Without the pictures, give every record again exactly.

START Exercise data

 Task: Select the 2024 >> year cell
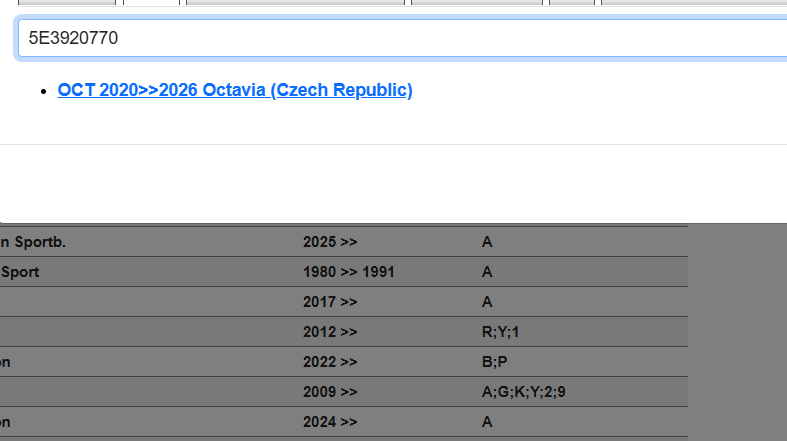[330, 422]
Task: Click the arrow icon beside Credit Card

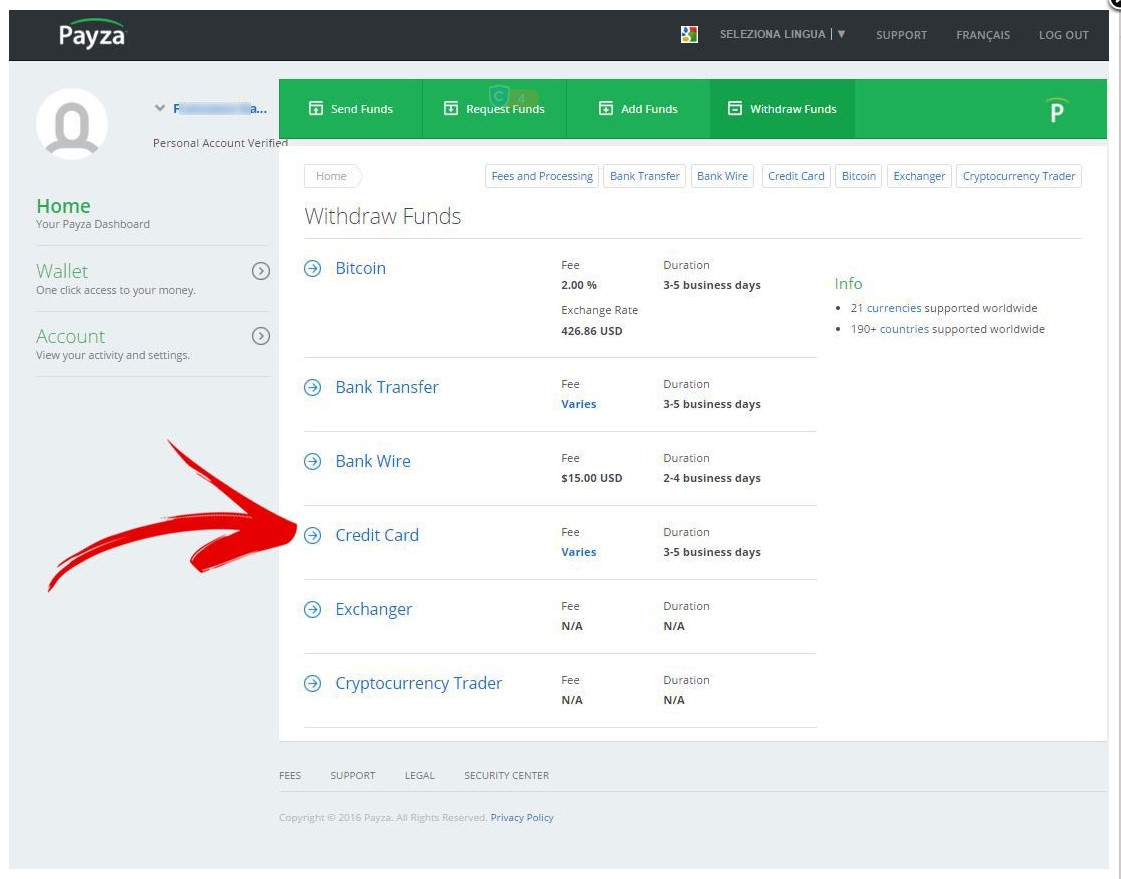Action: click(313, 536)
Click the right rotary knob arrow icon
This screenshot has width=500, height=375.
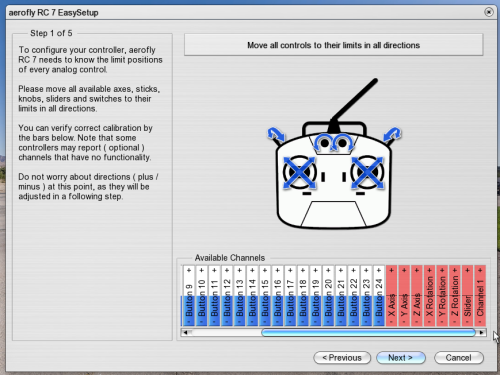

END Exercise data

(Solution for this task)
 Task: Select the 2024 >> year cell
[330, 422]
Task: Click the arrow icon beside Credit Card

Action: click(313, 536)
Click the right rotary knob arrow icon
This screenshot has width=500, height=375.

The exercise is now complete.